Estes relatórios chegaram ao Tribunal Penal Internacional (TPI), em Haia (Países Baixos), cuja promotoria emitiu ordens de prisão contra o primeiro-ministro Benjamin Netanyahu, o ministro da Defesa israelense, Yoav Gallant, e os três líderes políticos e militares do Hamas. Um deles, Ismail Hanyieh, morreu nesta quarta-feira, 31, em Teerã (Irã), após a explosão de uma bomba atribuída a Israel – e contra o qual o Irã prometeu retaliações. Para o professor, a responsabilização por estes crimes de guerra nem sempre ocorre no tempo que sua urgência requer.
“Mas o simples fato de haver procedimentos públicos já instalados perante o TPI já configura um constrangimento, sobretudo para Israel, que é a instituição estatal envolvida no conflito. Sendo a instituição estatal, é a parte que ocupa a zona institucionalizada de poder e, por consequente, a parte que poderá sofrer com isolamento político e até mesmo com a restrição de locomoção de seus agentes políticos pelos espaços internacionais”, explica Dimas, acrescentando que, apesar de países como Rússia, Israel e Estados Unidos não fazerem parte do Tribunal, outros 123 Estados-membros da entidade (incluindo o Brasil) podem cumprir esses mandados.
A luta pela terra
O conflito entre os dois povos não é novo e tem origens que remetem às décadas de 1930 e 1940, quando judeus perseguidos pelo nazismo chegaram em massa à região da Palestina (à época colonizada pelo Reino Unido) e se instalaram nas terras ocupadas pelos palestinos, fundando o Estado de Israel em 1948. A forma como os territórios foram divididos (com a Cisjordânia e a Faixa de Gaza para os palestinos) e as outras guerras travadas pelo estado judeu, em 1967 e 1973, impuseram uma rotina de constantes deslocamentos forçados de região para região, dentro da área disputada.

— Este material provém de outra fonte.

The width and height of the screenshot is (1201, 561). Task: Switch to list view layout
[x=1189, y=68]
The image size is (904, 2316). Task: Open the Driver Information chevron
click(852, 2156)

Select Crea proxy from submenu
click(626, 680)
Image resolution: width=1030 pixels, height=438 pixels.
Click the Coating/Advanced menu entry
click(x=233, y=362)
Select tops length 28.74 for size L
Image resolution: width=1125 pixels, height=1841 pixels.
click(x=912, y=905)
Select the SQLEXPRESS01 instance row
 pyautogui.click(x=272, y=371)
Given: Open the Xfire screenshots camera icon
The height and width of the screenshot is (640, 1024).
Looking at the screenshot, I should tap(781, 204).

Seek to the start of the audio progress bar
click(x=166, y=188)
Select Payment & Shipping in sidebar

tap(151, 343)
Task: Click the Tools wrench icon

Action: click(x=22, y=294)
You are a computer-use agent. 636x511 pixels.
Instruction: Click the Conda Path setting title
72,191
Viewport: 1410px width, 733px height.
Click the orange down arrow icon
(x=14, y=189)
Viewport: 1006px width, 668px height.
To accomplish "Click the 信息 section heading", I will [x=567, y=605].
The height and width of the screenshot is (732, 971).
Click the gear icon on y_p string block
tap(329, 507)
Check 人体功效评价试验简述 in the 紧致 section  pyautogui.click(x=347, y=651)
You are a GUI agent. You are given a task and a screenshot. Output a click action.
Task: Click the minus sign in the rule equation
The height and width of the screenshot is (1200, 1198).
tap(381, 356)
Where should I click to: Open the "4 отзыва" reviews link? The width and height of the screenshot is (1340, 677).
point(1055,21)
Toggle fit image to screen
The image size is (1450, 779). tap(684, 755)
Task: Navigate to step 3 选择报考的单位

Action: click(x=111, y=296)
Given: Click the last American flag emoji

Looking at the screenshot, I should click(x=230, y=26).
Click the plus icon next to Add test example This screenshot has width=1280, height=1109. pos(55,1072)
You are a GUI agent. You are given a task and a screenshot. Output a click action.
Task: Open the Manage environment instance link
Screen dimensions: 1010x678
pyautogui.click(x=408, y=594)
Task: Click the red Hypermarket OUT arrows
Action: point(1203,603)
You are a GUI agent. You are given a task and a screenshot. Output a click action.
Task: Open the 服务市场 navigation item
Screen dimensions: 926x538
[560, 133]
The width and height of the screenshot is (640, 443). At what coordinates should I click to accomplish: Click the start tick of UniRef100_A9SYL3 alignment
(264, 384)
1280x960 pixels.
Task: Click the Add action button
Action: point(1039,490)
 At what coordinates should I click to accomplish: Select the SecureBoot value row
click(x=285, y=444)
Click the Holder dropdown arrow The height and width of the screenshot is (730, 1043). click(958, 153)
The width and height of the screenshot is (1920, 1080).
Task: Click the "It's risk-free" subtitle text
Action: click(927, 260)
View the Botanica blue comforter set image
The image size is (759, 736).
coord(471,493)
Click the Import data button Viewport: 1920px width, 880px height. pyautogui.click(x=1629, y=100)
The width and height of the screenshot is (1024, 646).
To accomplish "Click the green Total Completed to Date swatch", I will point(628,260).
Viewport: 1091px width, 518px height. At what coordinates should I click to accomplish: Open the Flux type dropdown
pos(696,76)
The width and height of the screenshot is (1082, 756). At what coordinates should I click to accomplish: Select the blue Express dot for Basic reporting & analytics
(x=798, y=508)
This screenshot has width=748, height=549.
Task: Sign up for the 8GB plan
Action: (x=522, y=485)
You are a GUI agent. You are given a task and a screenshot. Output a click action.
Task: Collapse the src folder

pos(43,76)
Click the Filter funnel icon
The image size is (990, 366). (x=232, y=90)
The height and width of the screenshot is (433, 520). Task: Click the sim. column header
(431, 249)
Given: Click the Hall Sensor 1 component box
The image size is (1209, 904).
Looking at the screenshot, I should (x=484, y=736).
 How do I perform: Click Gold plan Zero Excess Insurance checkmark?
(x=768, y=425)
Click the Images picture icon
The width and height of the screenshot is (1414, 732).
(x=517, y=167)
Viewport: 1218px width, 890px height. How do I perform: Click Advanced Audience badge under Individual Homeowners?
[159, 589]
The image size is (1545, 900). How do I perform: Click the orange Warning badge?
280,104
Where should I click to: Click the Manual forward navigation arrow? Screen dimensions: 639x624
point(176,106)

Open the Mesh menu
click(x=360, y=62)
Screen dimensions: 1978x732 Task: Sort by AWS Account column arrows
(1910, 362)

Dados da Agência das Nações Unidas de Assistência aos Refugiados Palestinos (UNRWA) mostram que, hoje, existam mais de 14 milhões de refugiados palestinos espalhados pelo mundo, sendo 44% em países árabes, 22% na Cisjordânia, 15% na Faixa de Gaza, 12% em Israel e somente 5% em outros países.
“O impacto dos deslocamentos forçados do povo palestino ainda é uma questão bastante mais impactante para os próprios deslocados, como o é para todo e qualquer povo forçado a deixar seus locais de origem, e para a própria região do conflito, do que propriamente para a comunidade internacional, que constantemente se vê preocupada com o fluxo migratório como uma ameaça aos seus países, aos seus cidadãos, aos seus costumes e às suas culturas. No caso específico dos refugiados palestinos, o fluxo é intra-regional e não transcontinental”, diz o professor Dimas.